> _What to work on_:
Please return, with no alterations, the lines below from the very first through the one that contains "Task: Open the Share menu in top toolbar".

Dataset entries
BEGIN

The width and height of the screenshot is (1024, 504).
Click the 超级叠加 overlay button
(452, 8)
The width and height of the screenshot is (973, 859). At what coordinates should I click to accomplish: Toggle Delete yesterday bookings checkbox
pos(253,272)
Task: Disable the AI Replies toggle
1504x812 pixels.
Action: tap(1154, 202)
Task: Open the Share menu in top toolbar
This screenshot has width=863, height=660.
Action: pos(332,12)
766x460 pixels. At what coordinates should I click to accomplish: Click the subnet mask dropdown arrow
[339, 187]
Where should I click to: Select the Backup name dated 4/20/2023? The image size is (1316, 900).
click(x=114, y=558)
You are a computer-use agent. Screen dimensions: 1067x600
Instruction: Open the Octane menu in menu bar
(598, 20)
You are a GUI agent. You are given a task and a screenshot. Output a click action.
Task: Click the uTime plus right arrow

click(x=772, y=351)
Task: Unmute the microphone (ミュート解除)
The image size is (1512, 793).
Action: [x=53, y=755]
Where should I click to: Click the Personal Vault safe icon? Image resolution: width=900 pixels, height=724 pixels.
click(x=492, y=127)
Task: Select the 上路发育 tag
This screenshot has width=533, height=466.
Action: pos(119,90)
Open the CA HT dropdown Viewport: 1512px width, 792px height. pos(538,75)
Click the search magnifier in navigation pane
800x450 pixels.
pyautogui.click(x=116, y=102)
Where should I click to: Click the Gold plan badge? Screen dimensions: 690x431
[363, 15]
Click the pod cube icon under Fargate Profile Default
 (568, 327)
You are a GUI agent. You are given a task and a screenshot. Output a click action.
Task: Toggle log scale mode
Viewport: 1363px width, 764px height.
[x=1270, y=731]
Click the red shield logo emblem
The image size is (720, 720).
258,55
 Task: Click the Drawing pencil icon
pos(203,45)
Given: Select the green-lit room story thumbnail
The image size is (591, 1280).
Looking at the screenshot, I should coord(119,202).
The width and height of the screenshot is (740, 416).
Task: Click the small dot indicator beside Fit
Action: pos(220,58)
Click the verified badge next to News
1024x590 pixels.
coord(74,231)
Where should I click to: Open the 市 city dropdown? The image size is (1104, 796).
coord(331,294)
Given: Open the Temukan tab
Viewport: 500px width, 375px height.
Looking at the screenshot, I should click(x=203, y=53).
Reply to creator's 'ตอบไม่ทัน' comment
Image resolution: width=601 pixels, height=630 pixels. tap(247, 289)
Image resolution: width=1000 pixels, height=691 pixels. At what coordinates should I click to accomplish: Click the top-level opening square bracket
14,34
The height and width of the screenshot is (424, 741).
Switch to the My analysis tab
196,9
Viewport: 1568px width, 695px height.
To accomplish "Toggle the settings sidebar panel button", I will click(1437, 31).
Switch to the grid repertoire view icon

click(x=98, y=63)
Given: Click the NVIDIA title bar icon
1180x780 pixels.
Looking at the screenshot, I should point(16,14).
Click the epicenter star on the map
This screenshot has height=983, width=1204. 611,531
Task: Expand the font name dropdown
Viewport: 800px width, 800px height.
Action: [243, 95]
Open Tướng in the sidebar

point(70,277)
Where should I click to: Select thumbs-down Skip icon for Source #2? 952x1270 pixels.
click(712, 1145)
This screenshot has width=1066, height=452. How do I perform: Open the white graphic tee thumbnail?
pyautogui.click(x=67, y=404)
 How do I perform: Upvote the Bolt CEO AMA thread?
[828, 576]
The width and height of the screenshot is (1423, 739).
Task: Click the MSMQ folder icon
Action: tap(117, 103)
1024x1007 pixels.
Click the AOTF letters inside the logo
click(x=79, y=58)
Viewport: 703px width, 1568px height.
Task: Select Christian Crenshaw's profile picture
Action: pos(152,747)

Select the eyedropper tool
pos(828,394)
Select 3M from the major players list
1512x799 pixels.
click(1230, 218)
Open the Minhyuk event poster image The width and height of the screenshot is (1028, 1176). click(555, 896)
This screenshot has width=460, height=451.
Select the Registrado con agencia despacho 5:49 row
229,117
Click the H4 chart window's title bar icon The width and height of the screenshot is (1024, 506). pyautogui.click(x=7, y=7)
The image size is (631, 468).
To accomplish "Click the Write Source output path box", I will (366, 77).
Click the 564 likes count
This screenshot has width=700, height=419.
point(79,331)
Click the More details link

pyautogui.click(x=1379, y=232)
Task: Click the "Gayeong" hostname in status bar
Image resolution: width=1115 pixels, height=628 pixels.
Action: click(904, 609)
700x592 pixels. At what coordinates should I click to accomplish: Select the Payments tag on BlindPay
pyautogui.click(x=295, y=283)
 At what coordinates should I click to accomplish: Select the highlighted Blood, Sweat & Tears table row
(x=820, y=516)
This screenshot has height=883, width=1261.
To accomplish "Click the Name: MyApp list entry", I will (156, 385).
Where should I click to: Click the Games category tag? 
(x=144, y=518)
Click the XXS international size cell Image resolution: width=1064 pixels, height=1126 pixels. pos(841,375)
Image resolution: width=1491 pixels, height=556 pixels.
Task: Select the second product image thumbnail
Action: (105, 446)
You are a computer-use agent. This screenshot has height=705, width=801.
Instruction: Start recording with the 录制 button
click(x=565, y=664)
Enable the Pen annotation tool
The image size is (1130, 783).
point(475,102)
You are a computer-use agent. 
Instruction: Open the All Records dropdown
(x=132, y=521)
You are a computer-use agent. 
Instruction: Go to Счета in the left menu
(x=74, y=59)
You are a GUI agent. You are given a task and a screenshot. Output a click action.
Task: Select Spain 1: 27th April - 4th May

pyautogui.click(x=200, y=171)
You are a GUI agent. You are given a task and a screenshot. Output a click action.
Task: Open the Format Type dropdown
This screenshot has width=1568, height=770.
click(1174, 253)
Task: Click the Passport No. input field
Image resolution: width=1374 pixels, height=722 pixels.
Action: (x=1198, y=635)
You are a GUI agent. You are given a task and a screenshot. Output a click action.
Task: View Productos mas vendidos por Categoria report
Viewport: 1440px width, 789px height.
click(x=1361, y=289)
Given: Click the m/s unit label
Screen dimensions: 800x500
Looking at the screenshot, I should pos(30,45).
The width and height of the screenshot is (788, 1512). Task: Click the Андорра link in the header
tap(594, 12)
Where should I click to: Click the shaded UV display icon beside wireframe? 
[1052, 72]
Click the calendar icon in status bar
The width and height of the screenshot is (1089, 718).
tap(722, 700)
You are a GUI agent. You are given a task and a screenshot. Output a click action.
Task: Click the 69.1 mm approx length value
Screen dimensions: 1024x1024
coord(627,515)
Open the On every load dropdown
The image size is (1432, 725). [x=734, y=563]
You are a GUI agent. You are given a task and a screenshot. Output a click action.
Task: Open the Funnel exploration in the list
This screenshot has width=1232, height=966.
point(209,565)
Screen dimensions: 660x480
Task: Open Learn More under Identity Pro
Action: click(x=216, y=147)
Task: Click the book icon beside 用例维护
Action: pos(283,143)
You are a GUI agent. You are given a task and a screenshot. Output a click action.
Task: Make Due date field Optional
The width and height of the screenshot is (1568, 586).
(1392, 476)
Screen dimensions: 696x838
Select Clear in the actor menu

END

> _Response to this task_:
The width and height of the screenshot is (1024, 504).
Click the 超级叠加 overlay button
(452, 8)
The width and height of the screenshot is (973, 859). At what coordinates should I click to accomplish: Toggle Delete yesterday bookings checkbox
pos(253,272)
Task: Disable the AI Replies toggle
1504x812 pixels.
Action: tap(1154, 202)
Task: Open the Share menu in top toolbar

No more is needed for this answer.